Institute of Environmental Medicine, Tongji Medical College, Huazhong University of Science and Technology, 430030 Wuhan, PR China.
Biosens Bioelectron. 2011 Nov 15;29(1):115-8. doi: 10.1016/j.bios.2011.08.003. Epub 2011 Aug 6.

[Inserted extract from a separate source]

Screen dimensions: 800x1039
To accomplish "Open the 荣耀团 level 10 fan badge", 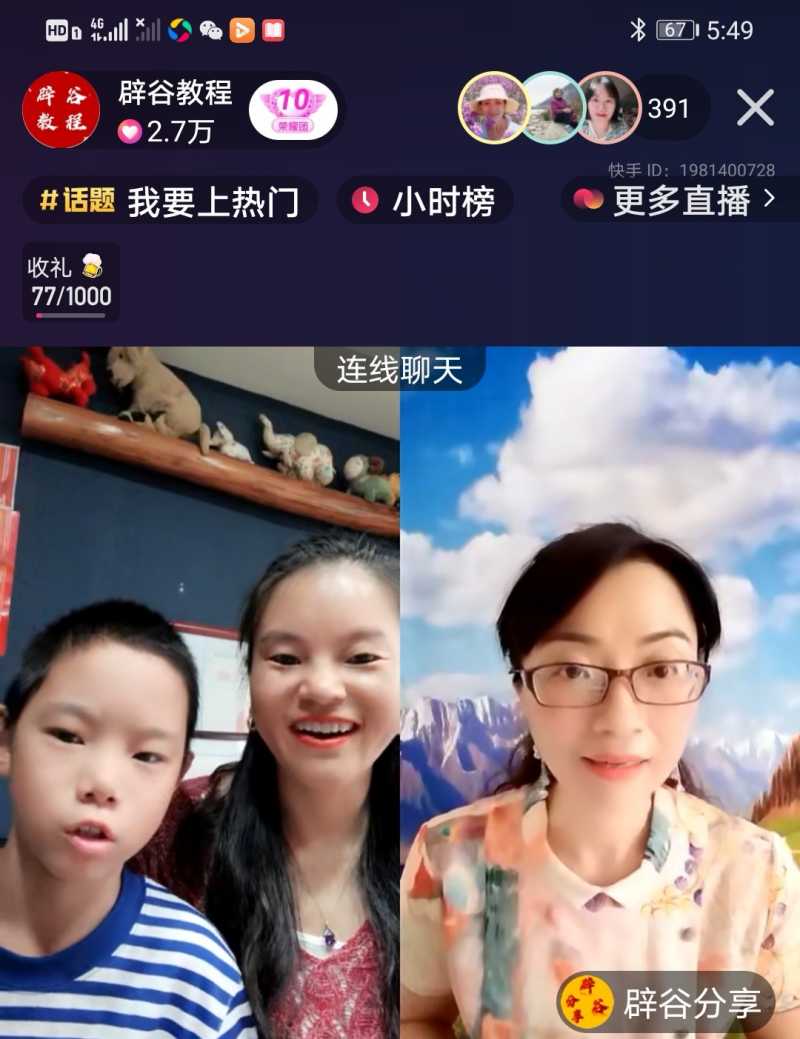I will click(x=292, y=110).
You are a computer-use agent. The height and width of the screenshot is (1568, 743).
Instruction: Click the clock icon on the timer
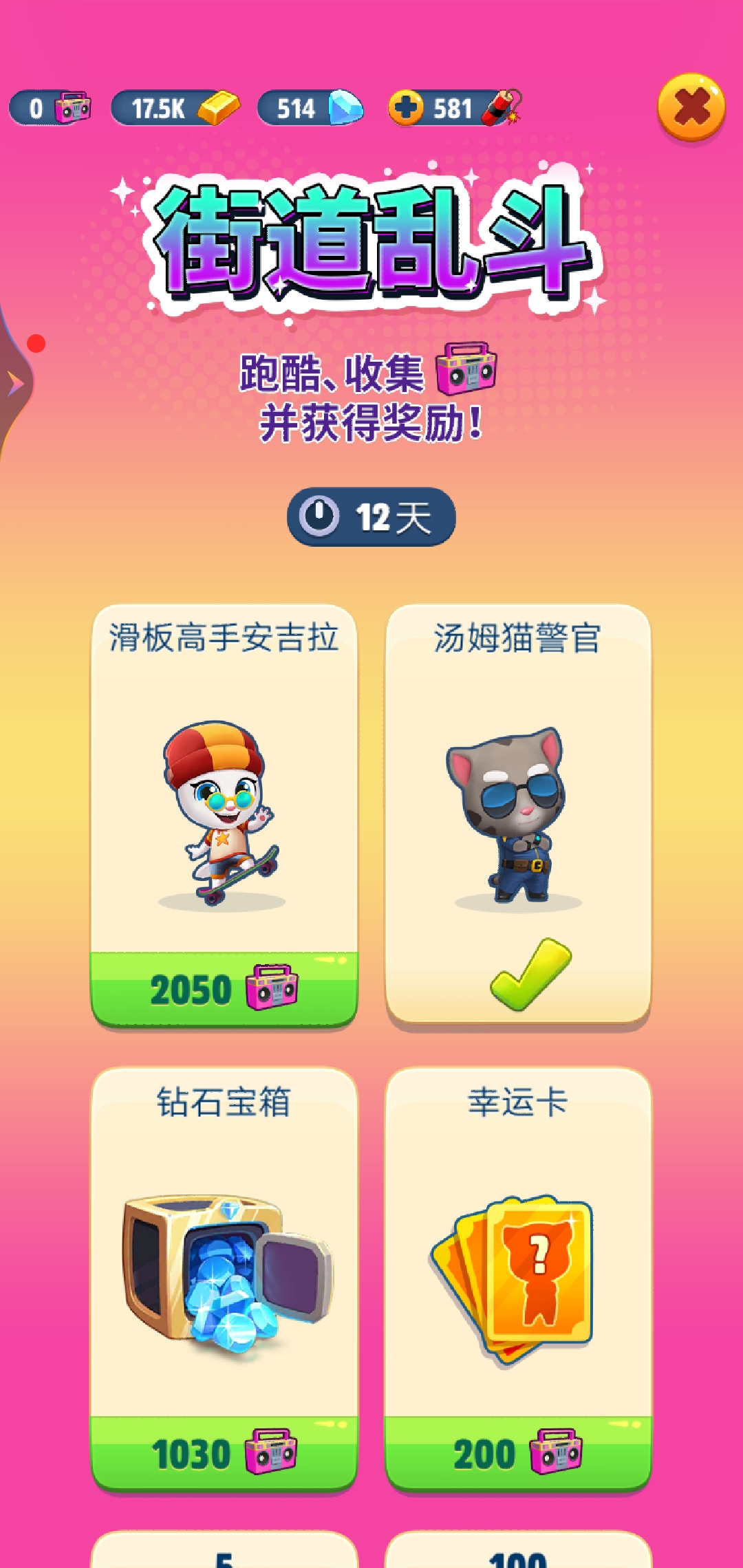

Detection of analytes in complex biological samples, such as milk and blood, normally requires sample pretreatment. These pretreatment regimes reduce assay throughput and increase testing costs. Technologies that make it possible to eliminate sample pretreatment are of great industrial interest. Here we report the development of a dual-signal flow injected analysis device which eliminates the need for sample pretreatment. The device employs thermal traducers to measure the signal from an enzyme and a reference column. This makes it possible to independently monitor and correct for non-specifically generated heat, thereby eliminating the need for sample pretreatment. The ability of the dual-signal device to determine urea and lactate in milk samples without any prior treatment was evaluated. The spiked milk samples, the urea assay had a linear range from 0.1 to 50mM (R=0.996), and the lactate assay had a linear range from 0.025 to 5.0mM (R=0.9998). The linear regression values for urea and lactate for 0.5%, 1.5% and 3.0% fat milk were at least 0.990. The dual-signal design improves assay reproducibility, accuracy and sensitivity. Addition benefits are shorter assay times and lowers costs, as well as reducing equipment and training requirements. The potential application of the technology for multi-analyte analysis in point of care and decentralized diagnostic testing in healthcare, agriculture and environmental areas is discussed.
在复杂的生物样本(如牛奶和血液)中分析物的检测通常需要样品预处理。这些预处理方案降低了检测通量并增加了检测成本。能够消除样品预处理的技术具有巨大的工业价值。在这里,我们报告了一种双信号流动注射分析装置的开发,该装置消除了对样品预处理的需求。该装置采用热传感器来测量酶和参比柱的信号。这使得能够独立监测和校正非特异性产生的热,从而消除了对样品预处理的需求。评估了该双信号装置在无需任何预处理的情况下测定牛奶样品中尿素和乳酸的能力。对于加标牛奶样品,尿素测定的线性范围为 0.1 至 50mM(R=0.996),乳酸测定的线性范围为 0.025 至 5.0mM(R=0.9998)。0.5%、1.5%和 3.0%脂肪牛奶的尿素和乳酸的线性回归值至少为 0.990。双信号设计提高了测定的重现性、准确性和灵敏度。此外,还具有缩短测定时间、降低成本以及减少设备和培训需求的优点。讨论了该技术在医疗保健、农业和环境领域中用于即时护理和分散式诊断测试的多分析物分析的潜在应用。